I’m still negotiating this particular minefield (I just typed “mindfield,” a Freudian slip about which I’ll write more later). The first person I told was Mrs. Prufrock, but after her, I started with the people who had to know. That experience made me a bit gunshy about telling anyone else, as you can see.

Since then, I’ve told my sibs and few long-term friends, people who were around and in my life when this stuff first started to manifest itself. As you might expect, they all expressed sympathy and, even more importantly, they all linked the disorder, without my help, to incidents from our shared pasts. One has some mental disorders herself; I recently had a lengthy phone discussion with her, about which you will be reading in a later post.

But beyond that circle of trust I have not gone. There’s no need to at work, where I have enough problems as it is. Outside of work there are not only risks but also strong disincentives.

I have been involved in a certain type of public issue. My position has been about the worst type to offer in these situations: honorable and strongly argued, but complicated. People don’t intuitively get the points I’m trying to make sometimes, which makes it easer for opponents to sway members of the public with appeals to emotion, false comparisons and ad hominem argument. Moreover, my tone often gets heated. This happens because I honestly do believe these folks are deliberately making false arguments. (Why is another issue; I assume, but cannot prove, that they know they can’t make their case on the merits as well as I know it.)

And when my tone gets heated, my three principal opponents are quick to accuse me of being crazy, of having issues, and so forth.

Of course, they’re right. I am crazy, I do have issues — just none relevant to this issue and the debate surrounding it. I hold the position I hold because it is correct and honorable; I make the arguments I make because I believe they are accurate and logical.
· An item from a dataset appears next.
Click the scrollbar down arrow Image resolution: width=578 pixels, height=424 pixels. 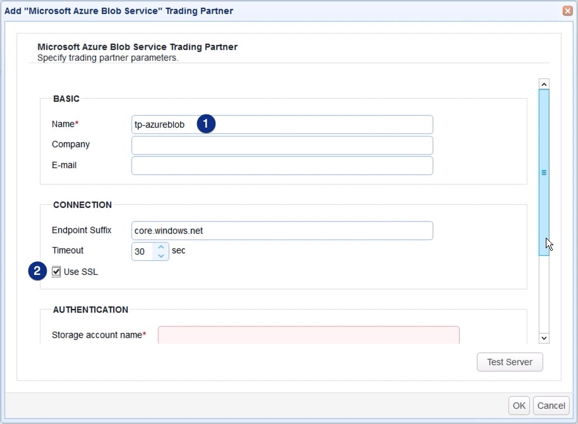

I’m willing to use appeals to emotion to counter same, but I will not stoop to ad hominem argument.

And I’ve got to be the public face on my side of this issue because no one else around here is doing the job that I’m doing. (Some are as capable but just don’t have the time or energy.)

If my condition were to become public knowledge, I am confident that our opponents would use it against me. On the basis only of what I have said so far, they already have accused me publicly of having psychological “issues.” Giving them confirmation, even if the issues relate to bipolar disorder rather than what they have in mind — narcissism, or schizophrenia or what-have-you — probably would do significant damage to our side.

Mental-health advocates like to talk about removing the stigma from mental illness. And as we recently were reminded, we have come a long way from the days when Tom Eagleton could get kicked off a presidential ticket because he had once undergone a few electroshock treatments. But that stigma still remains.

I’d like to come right out and say there’s nothing wrong with my disorder, not least because I believe that’s so. But the hard truth is that I cannot do so at work, and if I do it outside of work, I risk severely damaging a movement that a lot of people have put a lot of time into, a movement whose outcome otherwise might be months or years away. I can waste my time if I want, and perhaps someday I will. But right now I cannot, and will not, waste theirs. Perhaps that’s just an excuse, but now it strikes me as a damned good one.

* * *

Got a copy today of William Styron’s Darkness Visible. I’m not sure when I’ll get to it because I have a ton of work-related reading to do first. But it comes well-recommended. Perhaps I’ll give it the same treatment I’ve given the Apostle Jamison’s book.